1,700-year-old map of Roman roads used for online journey planner


1,700-year-old map of Roman roads used for online journey planner

Bruno Waterfield

Source -http://www.telegraph.co.uk/news/worldnews/europe/netherlands/8742884/1700-year-old-map-of-Roman-roads-used-for-online-journey-planner.html 


A Dutch historian has used a unique 1,700 year old map of Roman roads to create an online journey planner giving the destinations, distances and timings of routes used by ancient travellers in the days of empire.


The Tabula Peutingeriana was last updated in the third or fourth century Photo: ALAMY

Routes are based on the Tabula Peutingeriana, a one of a kind chart, which shows an imperial Roman road network, or curses public's, that stretches from Britain to the river Ganges that flows through India and Bangladesh.

The huge map, last updated in the third or fourth century, shows 2,760 towns with lists of distances and destinations on the Roman roads connecting them, all set out on a scroll of parchment almost 23 feet long.

The original version of the Roman route tables was prepared two thousand years ago under the direction of Marcus Agrippa, the statesman, general and son-in-law of Augustus, the first Roman Emperor.

Placed on the Unesco World Heritage List in 2007, the tabula is kept in the collection of the Austrian National Library in Vienna but cannot be viewed by the public.

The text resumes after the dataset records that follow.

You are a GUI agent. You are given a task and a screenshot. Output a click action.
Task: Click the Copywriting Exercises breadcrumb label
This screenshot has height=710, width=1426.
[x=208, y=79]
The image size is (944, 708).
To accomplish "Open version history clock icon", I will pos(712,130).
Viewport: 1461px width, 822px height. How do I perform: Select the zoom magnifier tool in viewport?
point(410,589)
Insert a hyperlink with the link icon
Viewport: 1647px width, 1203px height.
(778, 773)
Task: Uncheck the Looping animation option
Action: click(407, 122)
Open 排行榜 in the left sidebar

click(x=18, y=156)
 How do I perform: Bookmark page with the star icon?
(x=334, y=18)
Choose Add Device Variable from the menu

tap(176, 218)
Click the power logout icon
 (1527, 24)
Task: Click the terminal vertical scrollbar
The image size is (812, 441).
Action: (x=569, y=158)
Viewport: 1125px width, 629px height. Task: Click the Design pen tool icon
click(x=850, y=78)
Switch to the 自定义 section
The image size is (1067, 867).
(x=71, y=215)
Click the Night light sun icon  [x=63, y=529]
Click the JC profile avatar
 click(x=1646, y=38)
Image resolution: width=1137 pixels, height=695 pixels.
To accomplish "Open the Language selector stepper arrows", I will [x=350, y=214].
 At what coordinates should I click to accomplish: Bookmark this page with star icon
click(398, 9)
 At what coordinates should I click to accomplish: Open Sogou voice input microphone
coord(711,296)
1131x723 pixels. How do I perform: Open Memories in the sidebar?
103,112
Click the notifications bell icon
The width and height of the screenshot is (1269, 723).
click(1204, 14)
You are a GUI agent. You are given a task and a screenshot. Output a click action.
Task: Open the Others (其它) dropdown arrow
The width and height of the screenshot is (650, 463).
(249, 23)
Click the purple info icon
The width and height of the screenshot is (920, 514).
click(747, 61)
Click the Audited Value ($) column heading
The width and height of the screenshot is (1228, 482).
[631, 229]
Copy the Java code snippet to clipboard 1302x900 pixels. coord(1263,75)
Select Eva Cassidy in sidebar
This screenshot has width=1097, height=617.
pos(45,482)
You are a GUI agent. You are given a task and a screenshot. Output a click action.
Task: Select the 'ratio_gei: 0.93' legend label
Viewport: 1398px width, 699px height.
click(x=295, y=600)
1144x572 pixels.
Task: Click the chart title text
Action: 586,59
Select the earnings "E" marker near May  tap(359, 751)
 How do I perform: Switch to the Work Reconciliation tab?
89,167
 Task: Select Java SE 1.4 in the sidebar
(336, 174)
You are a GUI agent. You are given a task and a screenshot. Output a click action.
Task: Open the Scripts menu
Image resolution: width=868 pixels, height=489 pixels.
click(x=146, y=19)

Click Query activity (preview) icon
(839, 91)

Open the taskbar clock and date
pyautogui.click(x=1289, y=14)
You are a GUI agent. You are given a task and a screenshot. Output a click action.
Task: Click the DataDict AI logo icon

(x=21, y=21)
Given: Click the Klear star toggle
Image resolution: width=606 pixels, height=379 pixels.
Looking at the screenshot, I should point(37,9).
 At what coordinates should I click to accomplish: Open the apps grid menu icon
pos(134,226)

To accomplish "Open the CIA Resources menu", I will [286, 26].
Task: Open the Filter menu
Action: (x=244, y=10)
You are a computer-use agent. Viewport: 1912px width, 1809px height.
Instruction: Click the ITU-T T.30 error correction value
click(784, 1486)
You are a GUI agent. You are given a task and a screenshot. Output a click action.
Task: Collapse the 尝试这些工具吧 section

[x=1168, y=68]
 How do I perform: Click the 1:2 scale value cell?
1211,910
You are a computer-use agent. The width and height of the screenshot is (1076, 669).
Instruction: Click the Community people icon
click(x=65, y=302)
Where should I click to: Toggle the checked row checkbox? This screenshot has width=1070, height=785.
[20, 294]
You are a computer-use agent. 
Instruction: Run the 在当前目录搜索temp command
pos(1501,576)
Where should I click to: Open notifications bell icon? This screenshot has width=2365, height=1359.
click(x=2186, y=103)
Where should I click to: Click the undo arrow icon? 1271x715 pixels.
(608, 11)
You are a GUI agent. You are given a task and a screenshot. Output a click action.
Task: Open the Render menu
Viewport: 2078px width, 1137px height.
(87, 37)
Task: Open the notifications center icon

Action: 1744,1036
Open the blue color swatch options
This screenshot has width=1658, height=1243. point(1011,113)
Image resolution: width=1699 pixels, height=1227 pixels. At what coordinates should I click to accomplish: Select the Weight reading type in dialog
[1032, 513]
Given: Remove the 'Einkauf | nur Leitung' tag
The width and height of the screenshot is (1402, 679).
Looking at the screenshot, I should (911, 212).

René Voorburg, a Dutch historian, has used recent research, including by British academics, to bring the tabula back to life on a website, omnesviae.org.

"Scientists have recently mapped all locations mentioned on the Tabula Peutingeriana," he said. "So I went and took a look which towns I would pass on a trip from A to B in the Roman Empire."

According to the planner, a journey to Rome from ancient Britain, perhaps via the Kent port of Dubra or Dover, would take 56 days to cover 828 miles of Roman roads from Gesogiaco qvod nvnc Bononia (Boulogne) to the capital at the heart of the Roman Empire.